What needs to be done |
Rewrite the material below with every "Locate an element on the screen" swapped for "Point to an element on the screen", keeping all other text the same.

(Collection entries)
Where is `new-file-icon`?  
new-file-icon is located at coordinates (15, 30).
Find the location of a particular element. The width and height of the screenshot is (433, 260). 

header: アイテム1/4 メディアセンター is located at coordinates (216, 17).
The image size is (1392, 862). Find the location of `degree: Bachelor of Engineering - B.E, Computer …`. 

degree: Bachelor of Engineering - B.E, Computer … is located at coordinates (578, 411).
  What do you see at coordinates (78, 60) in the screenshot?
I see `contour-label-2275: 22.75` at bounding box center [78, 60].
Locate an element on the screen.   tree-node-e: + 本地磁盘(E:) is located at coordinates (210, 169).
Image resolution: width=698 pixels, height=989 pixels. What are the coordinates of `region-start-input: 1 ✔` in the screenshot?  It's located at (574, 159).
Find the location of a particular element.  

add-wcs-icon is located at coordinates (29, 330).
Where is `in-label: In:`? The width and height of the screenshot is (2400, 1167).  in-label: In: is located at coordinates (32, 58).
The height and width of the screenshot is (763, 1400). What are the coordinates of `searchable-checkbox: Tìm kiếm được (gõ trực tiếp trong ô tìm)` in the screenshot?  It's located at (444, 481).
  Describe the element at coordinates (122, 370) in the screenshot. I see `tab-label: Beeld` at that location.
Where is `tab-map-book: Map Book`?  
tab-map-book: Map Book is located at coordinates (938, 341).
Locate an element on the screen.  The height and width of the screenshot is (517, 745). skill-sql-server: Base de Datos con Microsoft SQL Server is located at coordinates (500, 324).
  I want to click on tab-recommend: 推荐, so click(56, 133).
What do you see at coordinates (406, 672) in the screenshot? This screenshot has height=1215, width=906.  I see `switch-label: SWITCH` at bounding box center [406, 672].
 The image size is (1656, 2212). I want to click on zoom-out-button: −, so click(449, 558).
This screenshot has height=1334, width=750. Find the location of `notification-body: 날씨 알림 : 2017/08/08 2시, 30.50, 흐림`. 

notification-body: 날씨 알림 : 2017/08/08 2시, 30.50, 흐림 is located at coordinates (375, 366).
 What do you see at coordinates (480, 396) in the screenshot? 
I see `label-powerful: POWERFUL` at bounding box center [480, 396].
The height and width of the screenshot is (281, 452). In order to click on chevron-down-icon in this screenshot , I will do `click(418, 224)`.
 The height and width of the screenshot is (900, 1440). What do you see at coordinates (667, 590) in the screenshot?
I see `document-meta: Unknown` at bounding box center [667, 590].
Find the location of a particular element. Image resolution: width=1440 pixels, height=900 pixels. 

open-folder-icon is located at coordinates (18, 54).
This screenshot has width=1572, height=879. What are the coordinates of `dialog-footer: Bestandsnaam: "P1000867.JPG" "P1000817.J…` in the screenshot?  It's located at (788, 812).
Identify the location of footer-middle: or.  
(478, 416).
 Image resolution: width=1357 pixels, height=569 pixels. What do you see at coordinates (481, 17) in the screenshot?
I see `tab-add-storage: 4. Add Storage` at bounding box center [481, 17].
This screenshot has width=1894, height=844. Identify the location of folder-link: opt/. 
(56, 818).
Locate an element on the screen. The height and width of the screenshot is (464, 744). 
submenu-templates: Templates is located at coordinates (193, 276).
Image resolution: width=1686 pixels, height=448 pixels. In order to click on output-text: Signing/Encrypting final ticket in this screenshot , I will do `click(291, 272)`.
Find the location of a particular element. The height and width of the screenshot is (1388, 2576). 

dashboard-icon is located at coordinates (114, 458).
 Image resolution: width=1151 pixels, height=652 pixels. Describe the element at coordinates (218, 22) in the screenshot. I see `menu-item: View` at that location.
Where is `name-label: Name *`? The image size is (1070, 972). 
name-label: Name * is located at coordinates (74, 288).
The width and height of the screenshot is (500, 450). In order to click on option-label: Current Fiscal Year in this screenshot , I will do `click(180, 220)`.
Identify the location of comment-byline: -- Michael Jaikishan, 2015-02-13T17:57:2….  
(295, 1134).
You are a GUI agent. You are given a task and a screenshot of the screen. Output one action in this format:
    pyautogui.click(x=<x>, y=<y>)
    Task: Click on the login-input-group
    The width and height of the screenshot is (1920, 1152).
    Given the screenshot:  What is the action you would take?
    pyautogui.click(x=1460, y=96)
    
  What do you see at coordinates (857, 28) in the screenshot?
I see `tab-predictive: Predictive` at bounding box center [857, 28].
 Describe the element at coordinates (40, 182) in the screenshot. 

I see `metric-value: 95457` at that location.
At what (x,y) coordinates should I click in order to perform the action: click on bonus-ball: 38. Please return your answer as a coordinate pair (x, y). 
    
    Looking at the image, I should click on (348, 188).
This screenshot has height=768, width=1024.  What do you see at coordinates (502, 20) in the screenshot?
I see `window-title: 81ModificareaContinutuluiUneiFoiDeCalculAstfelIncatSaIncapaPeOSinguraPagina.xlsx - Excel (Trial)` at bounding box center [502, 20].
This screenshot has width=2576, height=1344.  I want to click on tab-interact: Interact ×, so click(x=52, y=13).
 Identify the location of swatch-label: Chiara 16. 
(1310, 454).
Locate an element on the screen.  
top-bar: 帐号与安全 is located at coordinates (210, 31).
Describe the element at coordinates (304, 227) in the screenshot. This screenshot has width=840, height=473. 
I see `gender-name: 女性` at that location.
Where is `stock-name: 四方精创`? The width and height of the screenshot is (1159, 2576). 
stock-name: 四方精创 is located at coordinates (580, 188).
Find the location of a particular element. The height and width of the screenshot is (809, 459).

Task answer |
Where is `new-file-icon`?  
new-file-icon is located at coordinates (15, 30).
Find the location of a particular element. The width and height of the screenshot is (433, 260). 

header: アイテム1/4 メディアセンター is located at coordinates (216, 17).
The image size is (1392, 862). Find the location of `degree: Bachelor of Engineering - B.E, Computer …`. 

degree: Bachelor of Engineering - B.E, Computer … is located at coordinates (578, 411).
  What do you see at coordinates (78, 60) in the screenshot?
I see `contour-label-2275: 22.75` at bounding box center [78, 60].
Point to an element on the screen.   tree-node-e: + 本地磁盘(E:) is located at coordinates (210, 169).
Image resolution: width=698 pixels, height=989 pixels. What are the coordinates of `region-start-input: 1 ✔` in the screenshot?  It's located at (574, 159).
Find the location of a particular element.  

add-wcs-icon is located at coordinates (29, 330).
Where is `in-label: In:`? The width and height of the screenshot is (2400, 1167).  in-label: In: is located at coordinates (32, 58).
The height and width of the screenshot is (763, 1400). What are the coordinates of `searchable-checkbox: Tìm kiếm được (gõ trực tiếp trong ô tìm)` in the screenshot?  It's located at (444, 481).
  Describe the element at coordinates (122, 370) in the screenshot. I see `tab-label: Beeld` at that location.
Where is `tab-map-book: Map Book`?  
tab-map-book: Map Book is located at coordinates (938, 341).
Point to an element on the screen.  The height and width of the screenshot is (517, 745). skill-sql-server: Base de Datos con Microsoft SQL Server is located at coordinates (500, 324).
  I want to click on tab-recommend: 推荐, so click(56, 133).
What do you see at coordinates (406, 672) in the screenshot? This screenshot has height=1215, width=906.  I see `switch-label: SWITCH` at bounding box center [406, 672].
 The image size is (1656, 2212). I want to click on zoom-out-button: −, so click(449, 558).
This screenshot has height=1334, width=750. Find the location of `notification-body: 날씨 알림 : 2017/08/08 2시, 30.50, 흐림`. 

notification-body: 날씨 알림 : 2017/08/08 2시, 30.50, 흐림 is located at coordinates (375, 366).
 What do you see at coordinates (480, 396) in the screenshot? 
I see `label-powerful: POWERFUL` at bounding box center [480, 396].
The height and width of the screenshot is (281, 452). In order to click on chevron-down-icon in this screenshot , I will do `click(418, 224)`.
 The height and width of the screenshot is (900, 1440). What do you see at coordinates (667, 590) in the screenshot?
I see `document-meta: Unknown` at bounding box center [667, 590].
Find the location of a particular element. Image resolution: width=1440 pixels, height=900 pixels. 

open-folder-icon is located at coordinates (18, 54).
This screenshot has width=1572, height=879. What are the coordinates of `dialog-footer: Bestandsnaam: "P1000867.JPG" "P1000817.J…` in the screenshot?  It's located at (788, 812).
Identify the location of footer-middle: or.  
(478, 416).
 Image resolution: width=1357 pixels, height=569 pixels. What do you see at coordinates (481, 17) in the screenshot?
I see `tab-add-storage: 4. Add Storage` at bounding box center [481, 17].
This screenshot has width=1894, height=844. Identify the location of folder-link: opt/. 
(56, 818).
Point to an element on the screen. The height and width of the screenshot is (464, 744). 
submenu-templates: Templates is located at coordinates (193, 276).
Image resolution: width=1686 pixels, height=448 pixels. In order to click on output-text: Signing/Encrypting final ticket in this screenshot , I will do `click(291, 272)`.
Find the location of a particular element. The height and width of the screenshot is (1388, 2576). 

dashboard-icon is located at coordinates (114, 458).
 Image resolution: width=1151 pixels, height=652 pixels. Describe the element at coordinates (218, 22) in the screenshot. I see `menu-item: View` at that location.
Where is `name-label: Name *`? The image size is (1070, 972). 
name-label: Name * is located at coordinates (74, 288).
The width and height of the screenshot is (500, 450). In order to click on option-label: Current Fiscal Year in this screenshot , I will do `click(180, 220)`.
Identify the location of comment-byline: -- Michael Jaikishan, 2015-02-13T17:57:2….  
(295, 1134).
You are a GUI agent. You are given a task and a screenshot of the screen. Output one action in this format:
    pyautogui.click(x=<x>, y=<y>)
    Task: Click on the login-input-group
    The width and height of the screenshot is (1920, 1152).
    Given the screenshot:  What is the action you would take?
    pyautogui.click(x=1460, y=96)
    
  What do you see at coordinates (857, 28) in the screenshot?
I see `tab-predictive: Predictive` at bounding box center [857, 28].
 Describe the element at coordinates (40, 182) in the screenshot. 

I see `metric-value: 95457` at that location.
At what (x,y) coordinates should I click in order to perform the action: click on bonus-ball: 38. Please return your answer as a coordinate pair (x, y). 
    
    Looking at the image, I should click on (348, 188).
This screenshot has height=768, width=1024.  What do you see at coordinates (502, 20) in the screenshot?
I see `window-title: 81ModificareaContinutuluiUneiFoiDeCalculAstfelIncatSaIncapaPeOSinguraPagina.xlsx - Excel (Trial)` at bounding box center [502, 20].
This screenshot has width=2576, height=1344.  I want to click on tab-interact: Interact ×, so click(x=52, y=13).
 Identify the location of swatch-label: Chiara 16. 
(1310, 454).
Point to an element on the screen.  
top-bar: 帐号与安全 is located at coordinates (210, 31).
Describe the element at coordinates (304, 227) in the screenshot. This screenshot has width=840, height=473. 
I see `gender-name: 女性` at that location.
Where is `stock-name: 四方精创`? The width and height of the screenshot is (1159, 2576). 
stock-name: 四方精创 is located at coordinates (580, 188).
Find the location of a particular element. The height and width of the screenshot is (809, 459).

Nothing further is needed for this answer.